The concept is simple – provide a social gathering place where food and drink is served and link a golf connection as the entertainment vehicle. Topgolf uses the driving range formula in a modified manner, creating various games in which people can compete with one another, or simply enjoy the platform of golf for some friendly fun.
Topgolf is rapidly expanding with numerous sites throughout America and internationally planned for 2019. There's even speculation of a future site in Florida’s West Palm Beach, which will have an actual golf course located next to a generic facility.
The issue meriting additional study is whether Topgolf can actually serve as a springboard, taking those who were never exposed to golf and move them towards playing the game through conventional means as their main recreational sport. Thus far, there's no clear study that can demonstrate that connection. Topgolf has engaged Callaway as their main equipment provider and lessons are offered for those intent to do more than just share a social connection. The success of Topgolf has spurred another competitor called Drive Shack, which is patterned in a similar fashion. How much more space is there for the market to develop? Clearly, the companies believe there's much more room on the growth side.
There are also movements to shorten the golf experience with various routings that include a number of holes less than 18. Some previous 18-hole courses have opted to shut down a portion of their facilities for other development while keeping 9-hole courses active. There are some facilities simply charging amounts based on the actual total number of holes you play. There are also attempts to resurrect "executive style" courses where the total length of the holes is much shorter than many courses. At Pinehurst the desire to include some form of alternative 18-hole rounds was the genesis for the creation of The Cradle – a 9-hole short course immediately near to the main clubhouse. The handiwork of Gil Hanse allows for quick entertaining rounds for all ages to enjoy. Other traditional courses have also gone ahead with plans to add various adjoining short courses to keep their members and guests engaged. The success of the 13-hole short course called Brandon Preserve by Ben Crenshaw and Bill Coore at Bandon Dunes in Oregon is another example of this type.
Outside of pure golf experiences there have been efforts via such games as Footgolf – where players kick an actual soccer ball on a real golf course to a prepared hole where play concludes. Some have wondered if such an activity will ever create a pathway where people move towards traditional golf. The same situation applies with Frisbee Golf where players throw a frisbee to a predetermined target placed throughout a golf course's routing.

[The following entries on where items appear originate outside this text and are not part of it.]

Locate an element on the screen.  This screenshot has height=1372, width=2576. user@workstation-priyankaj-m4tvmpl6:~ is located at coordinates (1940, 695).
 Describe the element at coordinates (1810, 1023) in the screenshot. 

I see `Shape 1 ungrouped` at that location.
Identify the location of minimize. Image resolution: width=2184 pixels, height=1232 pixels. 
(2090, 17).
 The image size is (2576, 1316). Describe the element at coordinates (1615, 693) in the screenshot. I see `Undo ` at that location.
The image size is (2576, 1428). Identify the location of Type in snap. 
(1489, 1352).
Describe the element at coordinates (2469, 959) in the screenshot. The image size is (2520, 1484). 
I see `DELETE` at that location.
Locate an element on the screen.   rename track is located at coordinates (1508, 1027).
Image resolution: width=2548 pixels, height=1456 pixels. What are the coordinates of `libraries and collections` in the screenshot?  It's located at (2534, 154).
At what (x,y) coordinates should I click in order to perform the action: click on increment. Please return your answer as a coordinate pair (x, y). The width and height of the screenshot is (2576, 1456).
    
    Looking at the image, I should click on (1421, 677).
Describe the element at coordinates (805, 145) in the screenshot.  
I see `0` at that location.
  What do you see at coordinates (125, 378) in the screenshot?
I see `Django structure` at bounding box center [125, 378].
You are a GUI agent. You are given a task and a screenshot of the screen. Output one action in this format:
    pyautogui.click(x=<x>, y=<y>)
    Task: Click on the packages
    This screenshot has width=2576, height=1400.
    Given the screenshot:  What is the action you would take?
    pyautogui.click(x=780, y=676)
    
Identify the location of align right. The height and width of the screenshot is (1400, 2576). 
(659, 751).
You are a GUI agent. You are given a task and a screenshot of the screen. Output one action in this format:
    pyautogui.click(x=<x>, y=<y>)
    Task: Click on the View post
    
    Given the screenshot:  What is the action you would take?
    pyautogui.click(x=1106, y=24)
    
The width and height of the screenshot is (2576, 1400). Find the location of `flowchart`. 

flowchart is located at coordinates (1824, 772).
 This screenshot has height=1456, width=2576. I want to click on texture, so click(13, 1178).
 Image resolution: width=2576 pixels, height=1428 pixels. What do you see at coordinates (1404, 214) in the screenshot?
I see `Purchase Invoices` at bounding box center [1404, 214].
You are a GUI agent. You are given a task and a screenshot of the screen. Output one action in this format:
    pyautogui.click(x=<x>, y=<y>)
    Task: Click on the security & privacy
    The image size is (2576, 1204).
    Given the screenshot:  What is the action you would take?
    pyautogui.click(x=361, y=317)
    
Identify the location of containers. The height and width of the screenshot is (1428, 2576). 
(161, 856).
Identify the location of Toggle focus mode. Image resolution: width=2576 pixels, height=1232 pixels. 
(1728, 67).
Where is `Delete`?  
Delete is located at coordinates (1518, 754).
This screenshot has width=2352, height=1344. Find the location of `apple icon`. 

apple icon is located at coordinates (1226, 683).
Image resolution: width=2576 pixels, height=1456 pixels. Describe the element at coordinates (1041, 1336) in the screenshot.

Golf’s main handicap for the newest generation of players evolves around the time to play, the cost of the equipment and the learning curve to fully enjoy the sport. A number of the remedies have only come in recent times, since much of the industry was under the false impression that all was well with the sport and that nothing needed happen. The Great Recession ended that fallacy in a big way.
Alternative golf may be frowned upon by a certain percentage of died in the wool traditionalists, but it's clear that without different avenues to engage new players the very real possibility exists that golf could retreat back to the days when only those with the heftiest of bank accounts enjoy the game. That scenario is by no means out of the question at this moment. Creating variations of the golf model is an exploration of various concepts, which bodes well. The question in 2019 is just how much more momentum can be generated, because as each day goes by, the age of the Baby Boomers – the biggest grouping of core golfers now – gets older and replacements will be needed for the sport to continue to thrive in the years ahead.